### INSTRUCTIONS TO FOLLOW
Reproduce, unchanged, the lines between the one holding "Task: Click the blue" and the last line of the records, including both ends, but no pictures.

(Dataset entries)
"""
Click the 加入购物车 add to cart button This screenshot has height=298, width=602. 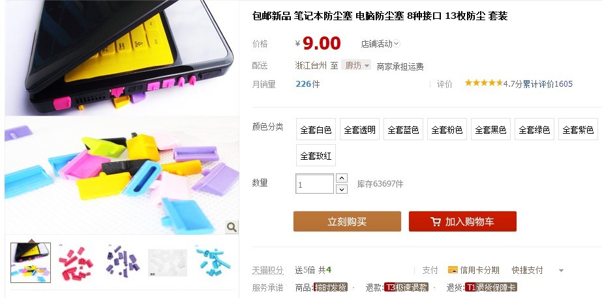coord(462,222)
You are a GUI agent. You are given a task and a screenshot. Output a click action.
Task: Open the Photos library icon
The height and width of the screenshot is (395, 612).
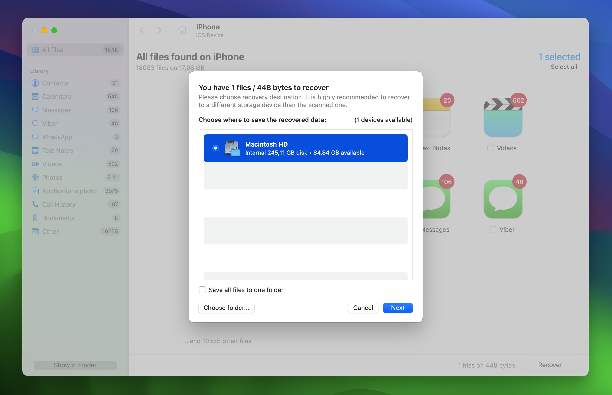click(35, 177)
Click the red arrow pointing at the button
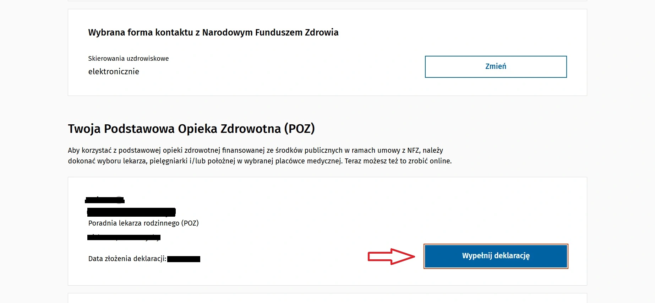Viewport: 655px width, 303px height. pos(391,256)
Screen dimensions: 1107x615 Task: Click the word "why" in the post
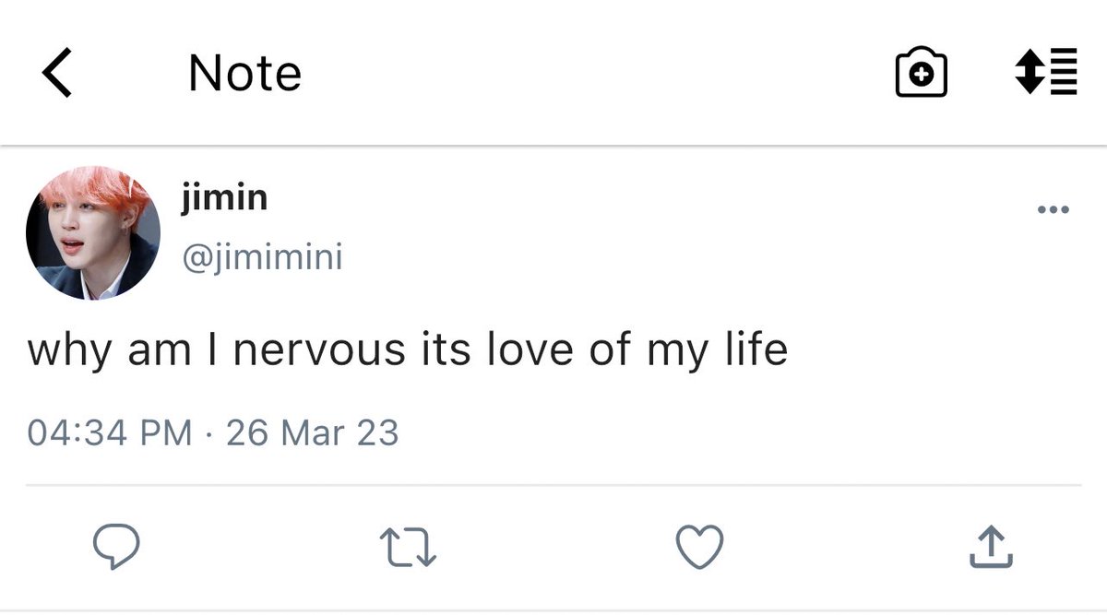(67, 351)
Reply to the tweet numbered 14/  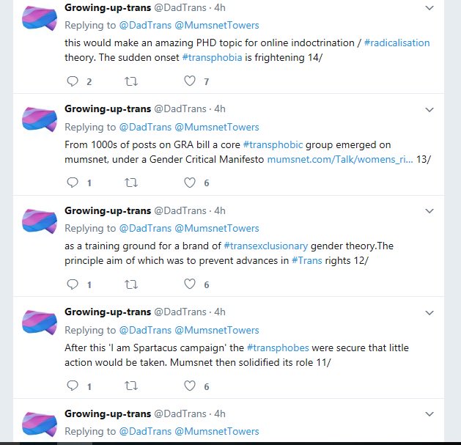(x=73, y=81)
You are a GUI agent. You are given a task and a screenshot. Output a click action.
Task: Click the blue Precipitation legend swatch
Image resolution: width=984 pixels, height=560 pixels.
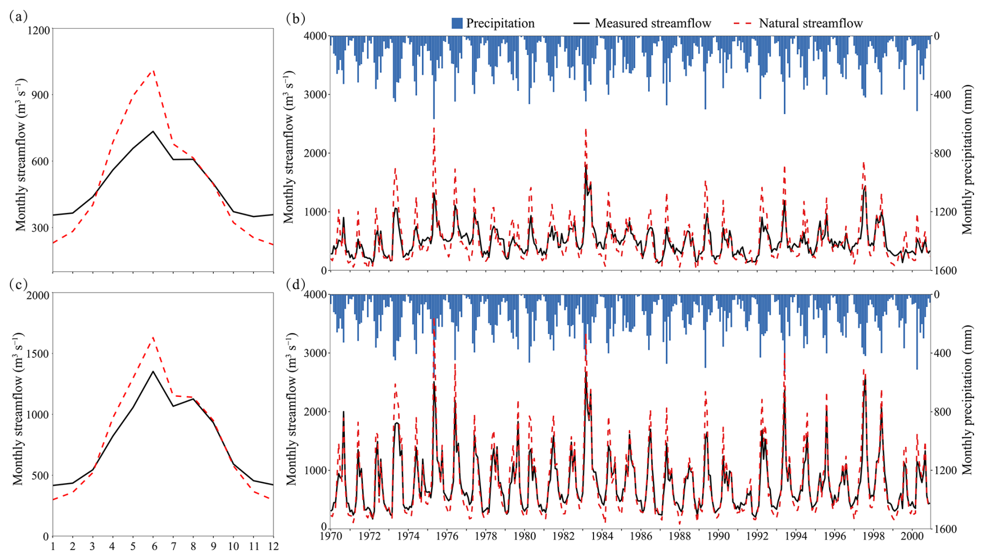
"""
### OUTPUT OF THE TASK
Task: Click the blue Precipitation legend swatch
Image resolution: width=984 pixels, height=560 pixels.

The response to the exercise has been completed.